The trial court may have viewed Resper’s calls to Ricks as proof that she herself believed she was obliged to get herself to the program. But, even assuming her calls were motivated by a concern that her probation may have required she contact CA-DAC, Resper's concern does not establish that she was, in fact, obligated to call CA-DAC by the terms of her probation. Whether she was legally bound to make her own way to CADAC depends not on Resper’s beliefs or suspicions — which on the record here appear quite speculative— but on the court’s words at the sentencing hearing. As noted above, we conclude the trial court’s sentencing orders did not require Resper to reach the drug program by her own efforts. The trial court did not anticipate that Resper would be in the position of having to get to CADAC on her own, so the court made no provisions for her responsibilities were she released. Without such conditions, particularly as to the time by which Resper would have to begin the program, Resper could not violate an express condition of her probation by simply remaining at large.

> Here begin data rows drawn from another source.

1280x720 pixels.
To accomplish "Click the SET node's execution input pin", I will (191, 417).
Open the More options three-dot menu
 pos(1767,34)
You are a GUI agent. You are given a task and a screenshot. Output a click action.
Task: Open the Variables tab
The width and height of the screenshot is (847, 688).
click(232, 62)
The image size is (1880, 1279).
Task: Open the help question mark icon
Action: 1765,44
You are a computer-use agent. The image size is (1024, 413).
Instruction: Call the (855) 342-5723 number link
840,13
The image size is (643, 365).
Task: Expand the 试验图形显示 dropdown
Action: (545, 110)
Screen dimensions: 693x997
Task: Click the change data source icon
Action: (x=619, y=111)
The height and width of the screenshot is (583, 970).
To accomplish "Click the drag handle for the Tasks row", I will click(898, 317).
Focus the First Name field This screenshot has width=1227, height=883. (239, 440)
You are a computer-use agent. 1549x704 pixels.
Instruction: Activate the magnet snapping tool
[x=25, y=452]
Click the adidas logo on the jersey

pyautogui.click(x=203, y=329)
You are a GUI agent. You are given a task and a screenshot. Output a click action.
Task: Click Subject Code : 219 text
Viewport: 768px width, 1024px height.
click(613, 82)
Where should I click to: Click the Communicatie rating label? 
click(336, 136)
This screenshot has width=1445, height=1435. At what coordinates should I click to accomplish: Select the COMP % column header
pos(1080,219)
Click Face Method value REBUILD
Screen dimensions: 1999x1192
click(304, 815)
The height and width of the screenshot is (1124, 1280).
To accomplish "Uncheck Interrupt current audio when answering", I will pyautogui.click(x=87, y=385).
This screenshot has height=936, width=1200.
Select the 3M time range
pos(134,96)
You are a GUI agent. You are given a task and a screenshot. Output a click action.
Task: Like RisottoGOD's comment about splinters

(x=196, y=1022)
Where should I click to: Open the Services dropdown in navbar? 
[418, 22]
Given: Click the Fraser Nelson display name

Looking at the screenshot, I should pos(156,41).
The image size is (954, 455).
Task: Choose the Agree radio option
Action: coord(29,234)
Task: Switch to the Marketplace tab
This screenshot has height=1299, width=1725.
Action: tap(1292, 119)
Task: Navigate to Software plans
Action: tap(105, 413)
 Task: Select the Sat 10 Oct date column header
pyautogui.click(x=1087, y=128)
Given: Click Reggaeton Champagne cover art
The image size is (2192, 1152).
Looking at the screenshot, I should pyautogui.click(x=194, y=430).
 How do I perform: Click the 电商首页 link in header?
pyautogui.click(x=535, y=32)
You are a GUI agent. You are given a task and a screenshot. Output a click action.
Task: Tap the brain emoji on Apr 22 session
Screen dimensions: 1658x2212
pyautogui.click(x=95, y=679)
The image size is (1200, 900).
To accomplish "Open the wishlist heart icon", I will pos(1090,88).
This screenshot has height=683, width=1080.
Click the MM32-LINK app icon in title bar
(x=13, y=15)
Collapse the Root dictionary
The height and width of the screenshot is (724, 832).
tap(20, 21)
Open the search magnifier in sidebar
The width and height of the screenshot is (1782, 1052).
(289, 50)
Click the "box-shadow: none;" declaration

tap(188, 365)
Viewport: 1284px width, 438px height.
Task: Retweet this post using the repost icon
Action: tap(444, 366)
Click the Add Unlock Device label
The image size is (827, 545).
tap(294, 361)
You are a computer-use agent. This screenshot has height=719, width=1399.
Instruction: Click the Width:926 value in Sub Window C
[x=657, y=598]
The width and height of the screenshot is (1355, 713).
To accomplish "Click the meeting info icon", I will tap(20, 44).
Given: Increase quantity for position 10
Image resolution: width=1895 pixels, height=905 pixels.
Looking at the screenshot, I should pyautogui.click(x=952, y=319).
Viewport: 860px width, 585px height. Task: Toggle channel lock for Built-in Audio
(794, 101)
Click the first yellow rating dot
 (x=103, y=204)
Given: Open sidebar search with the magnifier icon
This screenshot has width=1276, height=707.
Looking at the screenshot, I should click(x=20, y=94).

Nor, finally, do we believe Resper’s actions can be said to have violated any implied condition of her probation. An implied condition must be “so clearly' implied that a probationer, in fairness, can be said to have notice of it.” Carradine, 420 A.2d at 1389 (footnote omitted). The trial court set up the terms of Resper’s probation on the premise that the court, and thus Resper herself, would not have to rely on Resper’s ability to act on her own in entering the program. Moreover, to make Resper’s entering the program on her own into an implied condition would require the trial court to create an arbitrary time limit by which Resper had to act. Resper was arrested about four months after her release from jail. Especially in light of the fact that space is not always available at CA-DAC, we do not believe a four month time limit was “so clearly implied” that Resper had notice of it. Finally, Resper’s failure to attend the two meetings with Ricks violated no implied condition because, as noted above, missing these two meetings did not foreseeably bar her from eventually , entering the CAD AC program.

IV.

The trial court concluded that Resper’s passivity amounted to avoidance justifying its lack of faith in her ability to rehabilitate herself, even with the help of CAD AC. Its judgment may well be accurate. But the court first allowed Resper the opportunity to go into the drug program under conditions that at least would get her admitted into the program without relying on Res-per’s own efforts. Having done so, the court cannot take that opportunity away unless Resper takes actions she clearly could foresee would deprive her of it. That she has not done. The court, therefore, must once again allow Resper to enter the CAD AC program from prison when a place becomes available for her, and it must reinstate the original terms to govern her probation once she begins the program.

Reversed and remanded. 
      
      . Our cases have not previously drawn this distinction but have typically stated simply that a decision to revoke is discretionary. See, e.g., Saunders, 508 A.2d at 95 ("The decision whether to revoke probation is committed to the sound discretion of the trial court....”); Jones v. United States, 401 A.2d 473, 477 (D.C.1979) (stating "it is provided by statute that revocation of probation is a matter of judicial discretion”); cf. D.C.Code § 24-104 (1981 & 1986 Supp.). As the Supreme Court has observed, however, "the decision to revoke probation typically involves two distinct components; (1) a retrospective factual question whether the probationer has violated a condition of probation; and (2) a discretionary determination by the sentencing authority whether violation of a condition warrants revocation of probation.” Black v. Romano, 471 U.S. 606, 611, 105 S.Ct. 2254, 2258, 85 L.Ed.2d 636 (1985) (emphasis added); see Saunders, 508 A.2d at 95 (quoting Black ). While it is true that the first threshold inquiry usually will be primarily factual, it cannot be purely so. Any finding that a condition of probation has been violated, like a finding that a contract condition has been breached, embodies at least an implicit legal conclusion that certain acts constitute a violation of the probationary terms.